■ EXERCISE INPUT:
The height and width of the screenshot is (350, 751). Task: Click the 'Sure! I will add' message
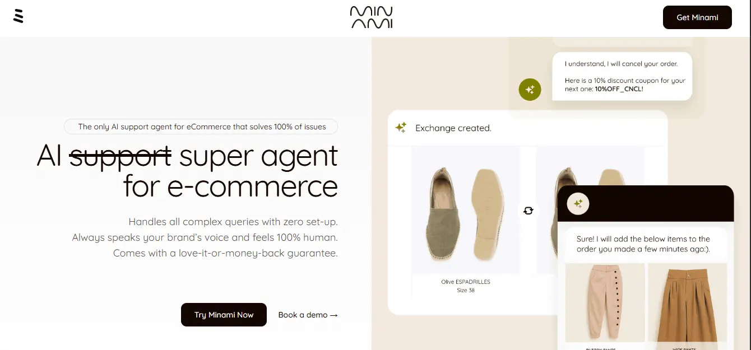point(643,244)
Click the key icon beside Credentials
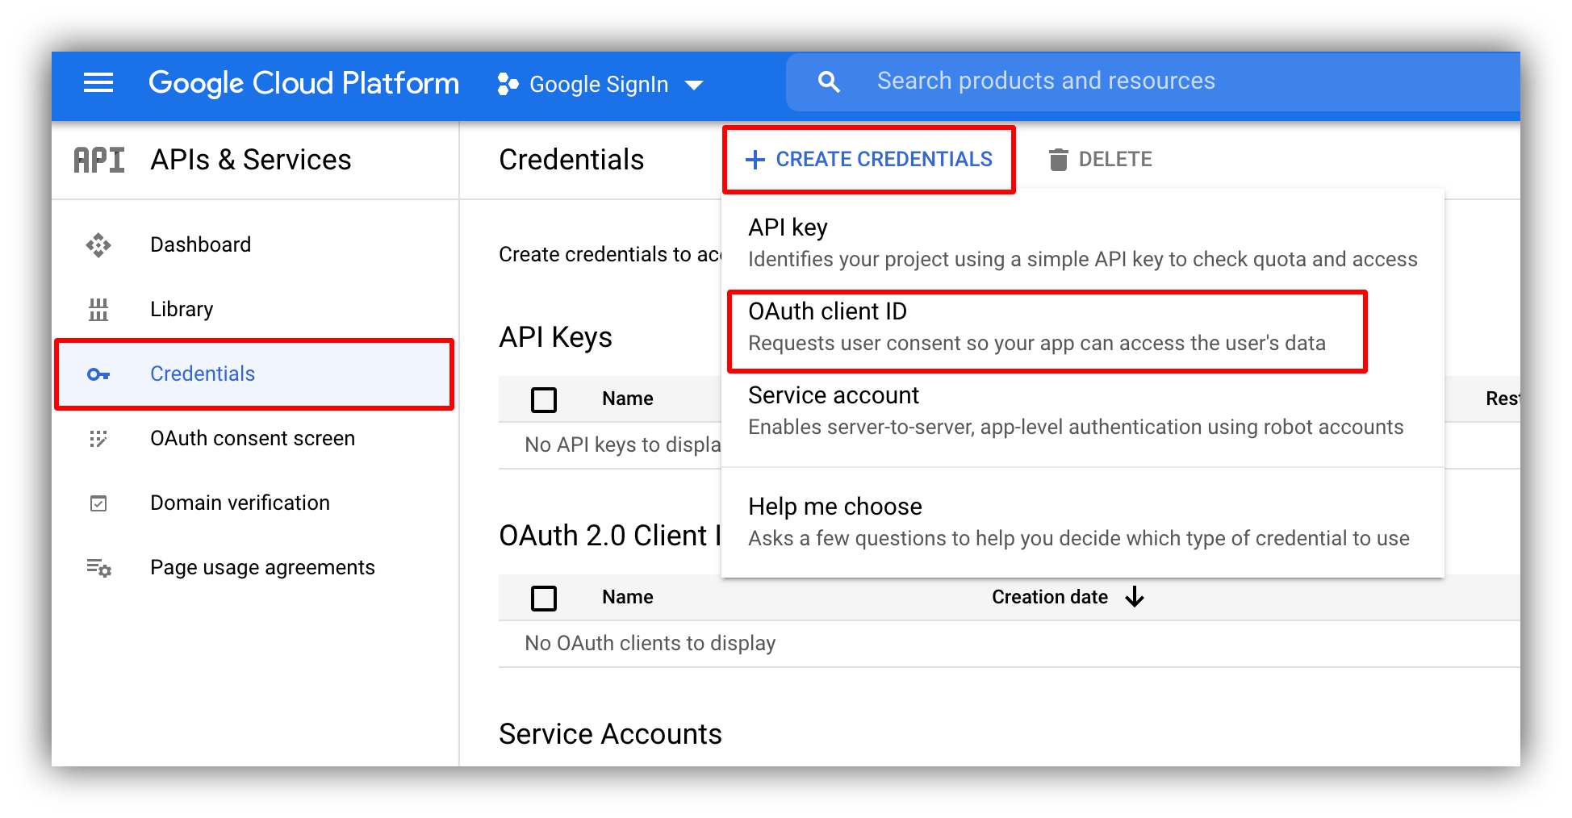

---

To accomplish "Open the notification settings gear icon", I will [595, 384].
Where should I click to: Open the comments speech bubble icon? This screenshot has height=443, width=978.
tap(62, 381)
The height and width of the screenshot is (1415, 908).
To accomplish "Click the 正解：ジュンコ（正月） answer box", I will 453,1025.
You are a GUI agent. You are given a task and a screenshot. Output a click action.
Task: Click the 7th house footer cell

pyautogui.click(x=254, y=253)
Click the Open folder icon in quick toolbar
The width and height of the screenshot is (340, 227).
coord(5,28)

--

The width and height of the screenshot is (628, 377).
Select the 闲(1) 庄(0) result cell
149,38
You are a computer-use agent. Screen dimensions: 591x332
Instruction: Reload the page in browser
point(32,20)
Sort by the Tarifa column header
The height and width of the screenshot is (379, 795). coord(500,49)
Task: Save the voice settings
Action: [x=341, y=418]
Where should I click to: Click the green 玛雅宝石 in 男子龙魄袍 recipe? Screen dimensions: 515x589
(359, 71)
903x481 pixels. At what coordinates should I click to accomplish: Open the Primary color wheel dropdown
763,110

■ SET TASK: Show each line above that contains the string "accomplish", with uppercase and lowercase letters matching.

■ WRITTEN SOLUTION:
To accomplish "Open the notification settings gear icon", I will [595, 384].
To accomplish "Click the 正解：ジュンコ（正月） answer box", I will 453,1025.
903x481 pixels. At what coordinates should I click to accomplish: Open the Primary color wheel dropdown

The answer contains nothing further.